[DATA SHOWN — start]
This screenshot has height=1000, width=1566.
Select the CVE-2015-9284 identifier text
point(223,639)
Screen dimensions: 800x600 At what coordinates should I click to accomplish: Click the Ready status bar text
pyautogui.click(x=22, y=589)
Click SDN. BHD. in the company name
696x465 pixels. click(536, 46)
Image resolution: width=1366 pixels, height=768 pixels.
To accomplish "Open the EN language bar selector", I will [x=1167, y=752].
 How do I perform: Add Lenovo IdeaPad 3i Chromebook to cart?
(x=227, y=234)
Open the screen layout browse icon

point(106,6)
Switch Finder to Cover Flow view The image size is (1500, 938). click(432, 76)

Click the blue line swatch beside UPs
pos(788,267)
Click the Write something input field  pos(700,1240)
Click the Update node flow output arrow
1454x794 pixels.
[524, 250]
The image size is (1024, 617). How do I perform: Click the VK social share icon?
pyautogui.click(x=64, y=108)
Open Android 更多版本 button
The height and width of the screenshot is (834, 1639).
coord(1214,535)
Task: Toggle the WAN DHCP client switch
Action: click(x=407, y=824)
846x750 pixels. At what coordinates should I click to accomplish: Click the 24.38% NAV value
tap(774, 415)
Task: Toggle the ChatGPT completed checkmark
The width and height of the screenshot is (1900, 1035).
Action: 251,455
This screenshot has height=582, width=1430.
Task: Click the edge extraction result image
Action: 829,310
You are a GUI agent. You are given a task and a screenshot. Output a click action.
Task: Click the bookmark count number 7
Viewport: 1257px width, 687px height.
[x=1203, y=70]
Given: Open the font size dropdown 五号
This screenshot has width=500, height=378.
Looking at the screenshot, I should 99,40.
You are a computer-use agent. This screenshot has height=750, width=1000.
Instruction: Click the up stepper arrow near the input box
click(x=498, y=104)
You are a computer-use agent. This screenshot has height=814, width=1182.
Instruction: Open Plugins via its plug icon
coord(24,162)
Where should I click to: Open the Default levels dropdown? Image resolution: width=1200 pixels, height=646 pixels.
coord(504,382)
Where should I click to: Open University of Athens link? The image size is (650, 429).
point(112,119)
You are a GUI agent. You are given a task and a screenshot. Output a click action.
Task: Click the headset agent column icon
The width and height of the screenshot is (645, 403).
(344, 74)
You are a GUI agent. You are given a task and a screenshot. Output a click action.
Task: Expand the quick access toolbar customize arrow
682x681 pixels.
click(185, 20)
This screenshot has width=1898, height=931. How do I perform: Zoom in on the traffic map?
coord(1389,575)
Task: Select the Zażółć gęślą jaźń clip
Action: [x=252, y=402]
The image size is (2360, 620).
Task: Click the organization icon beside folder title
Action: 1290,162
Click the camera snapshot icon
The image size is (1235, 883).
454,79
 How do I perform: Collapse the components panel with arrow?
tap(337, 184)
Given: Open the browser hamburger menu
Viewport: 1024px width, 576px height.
[DATA SHOWN — finish]
» **WORK ITEM**:
All of the material must be given again without any change.

» **ANSWER BELOW**:
This screenshot has height=1000, width=1566.
Select the CVE-2015-9284 identifier text
point(223,639)
Screen dimensions: 800x600 At what coordinates should I click to accomplish: Click the Ready status bar text
pyautogui.click(x=22, y=589)
Click SDN. BHD. in the company name
696x465 pixels. click(536, 46)
Image resolution: width=1366 pixels, height=768 pixels.
To accomplish "Open the EN language bar selector", I will [x=1167, y=752].
 How do I perform: Add Lenovo IdeaPad 3i Chromebook to cart?
(x=227, y=234)
Open the screen layout browse icon

point(106,6)
Switch Finder to Cover Flow view The image size is (1500, 938). click(432, 76)

Click the blue line swatch beside UPs
pos(788,267)
Click the Write something input field  pos(700,1240)
Click the Update node flow output arrow
1454x794 pixels.
[524, 250]
The image size is (1024, 617). How do I perform: Click the VK social share icon?
pyautogui.click(x=64, y=108)
Open Android 更多版本 button
The height and width of the screenshot is (834, 1639).
coord(1214,535)
Task: Toggle the WAN DHCP client switch
Action: click(x=407, y=824)
846x750 pixels. At what coordinates should I click to accomplish: Click the 24.38% NAV value
tap(774, 415)
Task: Toggle the ChatGPT completed checkmark
The width and height of the screenshot is (1900, 1035).
Action: 251,455
This screenshot has height=582, width=1430.
Task: Click the edge extraction result image
Action: 829,310
You are a GUI agent. You are given a task and a screenshot. Output a click action.
Task: Click the bookmark count number 7
Viewport: 1257px width, 687px height.
[x=1203, y=70]
Given: Open the font size dropdown 五号
This screenshot has width=500, height=378.
Looking at the screenshot, I should 99,40.
You are a computer-use agent. This screenshot has height=750, width=1000.
Instruction: Click the up stepper arrow near the input box
click(x=498, y=104)
You are a computer-use agent. This screenshot has height=814, width=1182.
Instruction: Open Plugins via its plug icon
coord(24,162)
Where should I click to: Open the Default levels dropdown? Image resolution: width=1200 pixels, height=646 pixels.
coord(504,382)
Where should I click to: Open University of Athens link? The image size is (650, 429).
point(112,119)
You are a GUI agent. You are given a task and a screenshot. Output a click action.
Task: Click the headset agent column icon
The width and height of the screenshot is (645, 403).
(344, 74)
You are a GUI agent. You are given a task and a screenshot. Output a click action.
Task: Expand the quick access toolbar customize arrow
682x681 pixels.
click(185, 20)
This screenshot has width=1898, height=931. How do I perform: Zoom in on the traffic map?
coord(1389,575)
Task: Select the Zażółć gęślą jaźń clip
Action: [x=252, y=402]
The image size is (2360, 620).
Task: Click the organization icon beside folder title
Action: 1290,162
Click the camera snapshot icon
The image size is (1235, 883).
454,79
 How do I perform: Collapse the components panel with arrow?
tap(337, 184)
Given: Open the browser hamburger menu
Viewport: 1024px width, 576px height.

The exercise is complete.